-- DESCRIPTION OF THE TASK --
Please write out the data exactly, line by line.

-- Dataset entries --
◇ ◇ ◇ ◇ ◇ ◇ ◇
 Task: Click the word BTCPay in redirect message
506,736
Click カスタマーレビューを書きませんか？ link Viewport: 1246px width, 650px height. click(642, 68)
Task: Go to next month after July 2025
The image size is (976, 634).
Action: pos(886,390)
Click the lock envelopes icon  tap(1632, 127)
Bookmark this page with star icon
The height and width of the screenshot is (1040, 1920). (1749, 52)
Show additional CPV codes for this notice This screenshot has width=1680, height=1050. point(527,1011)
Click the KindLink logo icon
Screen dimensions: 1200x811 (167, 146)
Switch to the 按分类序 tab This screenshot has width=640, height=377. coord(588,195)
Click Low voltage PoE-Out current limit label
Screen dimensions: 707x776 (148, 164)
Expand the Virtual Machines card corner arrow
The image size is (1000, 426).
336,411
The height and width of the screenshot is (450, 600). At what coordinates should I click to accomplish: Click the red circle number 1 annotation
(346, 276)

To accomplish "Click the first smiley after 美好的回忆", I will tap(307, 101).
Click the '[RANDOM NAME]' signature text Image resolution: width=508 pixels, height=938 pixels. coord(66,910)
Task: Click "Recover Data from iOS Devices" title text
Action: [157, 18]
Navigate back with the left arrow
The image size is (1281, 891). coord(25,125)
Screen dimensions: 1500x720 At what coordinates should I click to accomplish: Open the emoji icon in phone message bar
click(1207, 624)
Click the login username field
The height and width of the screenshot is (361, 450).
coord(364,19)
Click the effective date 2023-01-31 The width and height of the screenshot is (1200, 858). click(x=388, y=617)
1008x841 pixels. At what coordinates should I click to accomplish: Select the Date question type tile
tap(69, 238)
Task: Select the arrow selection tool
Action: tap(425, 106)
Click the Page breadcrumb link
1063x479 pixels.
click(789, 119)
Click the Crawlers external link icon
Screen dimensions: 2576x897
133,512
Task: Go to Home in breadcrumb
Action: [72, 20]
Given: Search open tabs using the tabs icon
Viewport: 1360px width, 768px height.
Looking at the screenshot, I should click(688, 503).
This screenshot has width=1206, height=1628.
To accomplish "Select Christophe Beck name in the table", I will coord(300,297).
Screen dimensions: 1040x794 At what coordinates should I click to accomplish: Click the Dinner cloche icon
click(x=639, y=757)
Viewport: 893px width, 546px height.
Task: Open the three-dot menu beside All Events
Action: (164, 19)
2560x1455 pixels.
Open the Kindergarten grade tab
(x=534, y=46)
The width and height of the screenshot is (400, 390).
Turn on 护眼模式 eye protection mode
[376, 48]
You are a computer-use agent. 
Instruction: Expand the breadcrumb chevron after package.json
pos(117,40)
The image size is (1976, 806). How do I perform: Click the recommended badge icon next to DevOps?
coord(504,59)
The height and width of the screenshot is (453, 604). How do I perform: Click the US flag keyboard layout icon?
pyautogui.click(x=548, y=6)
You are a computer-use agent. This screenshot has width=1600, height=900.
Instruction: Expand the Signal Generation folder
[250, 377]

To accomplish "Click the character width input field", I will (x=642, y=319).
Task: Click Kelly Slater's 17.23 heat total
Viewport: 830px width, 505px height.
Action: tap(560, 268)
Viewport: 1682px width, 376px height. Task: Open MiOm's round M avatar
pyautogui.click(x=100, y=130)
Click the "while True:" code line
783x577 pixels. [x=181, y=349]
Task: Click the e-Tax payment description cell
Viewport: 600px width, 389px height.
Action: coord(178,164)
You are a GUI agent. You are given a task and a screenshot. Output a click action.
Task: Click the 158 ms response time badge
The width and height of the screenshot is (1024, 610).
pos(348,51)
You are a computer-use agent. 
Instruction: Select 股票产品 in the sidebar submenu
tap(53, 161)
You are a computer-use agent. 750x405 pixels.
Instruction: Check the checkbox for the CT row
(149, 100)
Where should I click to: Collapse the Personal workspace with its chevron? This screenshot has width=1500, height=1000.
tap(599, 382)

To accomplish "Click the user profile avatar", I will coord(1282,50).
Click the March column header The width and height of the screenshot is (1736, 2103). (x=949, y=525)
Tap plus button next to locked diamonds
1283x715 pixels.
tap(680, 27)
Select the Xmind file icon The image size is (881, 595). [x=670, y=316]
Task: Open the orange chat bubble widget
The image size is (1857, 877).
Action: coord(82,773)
◇ ◇ ◇ ◇ ◇ ◇ ◇
-- ANSWER FOR THIS EXERCISE --
 Task: Click the word BTCPay in redirect message
506,736
Click カスタマーレビューを書きませんか？ link Viewport: 1246px width, 650px height. click(642, 68)
Task: Go to next month after July 2025
The image size is (976, 634).
Action: pos(886,390)
Click the lock envelopes icon  tap(1632, 127)
Bookmark this page with star icon
The height and width of the screenshot is (1040, 1920). (1749, 52)
Show additional CPV codes for this notice This screenshot has width=1680, height=1050. point(527,1011)
Click the KindLink logo icon
Screen dimensions: 1200x811 (167, 146)
Switch to the 按分类序 tab This screenshot has width=640, height=377. coord(588,195)
Click Low voltage PoE-Out current limit label
Screen dimensions: 707x776 (148, 164)
Expand the Virtual Machines card corner arrow
The image size is (1000, 426).
336,411
The height and width of the screenshot is (450, 600). At what coordinates should I click to accomplish: Click the red circle number 1 annotation
(346, 276)

To accomplish "Click the first smiley after 美好的回忆", I will tap(307, 101).
Click the '[RANDOM NAME]' signature text Image resolution: width=508 pixels, height=938 pixels. coord(66,910)
Task: Click "Recover Data from iOS Devices" title text
Action: [157, 18]
Navigate back with the left arrow
The image size is (1281, 891). coord(25,125)
Screen dimensions: 1500x720 At what coordinates should I click to accomplish: Open the emoji icon in phone message bar
click(1207, 624)
Click the login username field
The height and width of the screenshot is (361, 450).
coord(364,19)
Click the effective date 2023-01-31 The width and height of the screenshot is (1200, 858). click(x=388, y=617)
1008x841 pixels. At what coordinates should I click to accomplish: Select the Date question type tile
tap(69, 238)
Task: Select the arrow selection tool
Action: tap(425, 106)
Click the Page breadcrumb link
1063x479 pixels.
click(789, 119)
Click the Crawlers external link icon
Screen dimensions: 2576x897
133,512
Task: Go to Home in breadcrumb
Action: [72, 20]
Given: Search open tabs using the tabs icon
Viewport: 1360px width, 768px height.
Looking at the screenshot, I should click(688, 503).
This screenshot has width=1206, height=1628.
To accomplish "Select Christophe Beck name in the table", I will coord(300,297).
Screen dimensions: 1040x794 At what coordinates should I click to accomplish: Click the Dinner cloche icon
click(x=639, y=757)
Viewport: 893px width, 546px height.
Task: Open the three-dot menu beside All Events
Action: (164, 19)
2560x1455 pixels.
Open the Kindergarten grade tab
(x=534, y=46)
The width and height of the screenshot is (400, 390).
Turn on 护眼模式 eye protection mode
[376, 48]
You are a computer-use agent. 
Instruction: Expand the breadcrumb chevron after package.json
pos(117,40)
The image size is (1976, 806). How do I perform: Click the recommended badge icon next to DevOps?
coord(504,59)
The height and width of the screenshot is (453, 604). How do I perform: Click the US flag keyboard layout icon?
pyautogui.click(x=548, y=6)
You are a computer-use agent. This screenshot has width=1600, height=900.
Instruction: Expand the Signal Generation folder
[250, 377]

To accomplish "Click the character width input field", I will (x=642, y=319).
Task: Click Kelly Slater's 17.23 heat total
Viewport: 830px width, 505px height.
Action: tap(560, 268)
Viewport: 1682px width, 376px height. Task: Open MiOm's round M avatar
pyautogui.click(x=100, y=130)
Click the "while True:" code line
783x577 pixels. [x=181, y=349]
Task: Click the e-Tax payment description cell
Viewport: 600px width, 389px height.
Action: coord(178,164)
You are a GUI agent. You are given a task and a screenshot. Output a click action.
Task: Click the 158 ms response time badge
The width and height of the screenshot is (1024, 610).
pos(348,51)
You are a computer-use agent. 
Instruction: Select 股票产品 in the sidebar submenu
tap(53, 161)
You are a computer-use agent. 750x405 pixels.
Instruction: Check the checkbox for the CT row
(149, 100)
Where should I click to: Collapse the Personal workspace with its chevron? This screenshot has width=1500, height=1000.
tap(599, 382)

To accomplish "Click the user profile avatar", I will coord(1282,50).
Click the March column header The width and height of the screenshot is (1736, 2103). (x=949, y=525)
Tap plus button next to locked diamonds
1283x715 pixels.
tap(680, 27)
Select the Xmind file icon The image size is (881, 595). [x=670, y=316]
Task: Open the orange chat bubble widget
The image size is (1857, 877).
Action: coord(82,773)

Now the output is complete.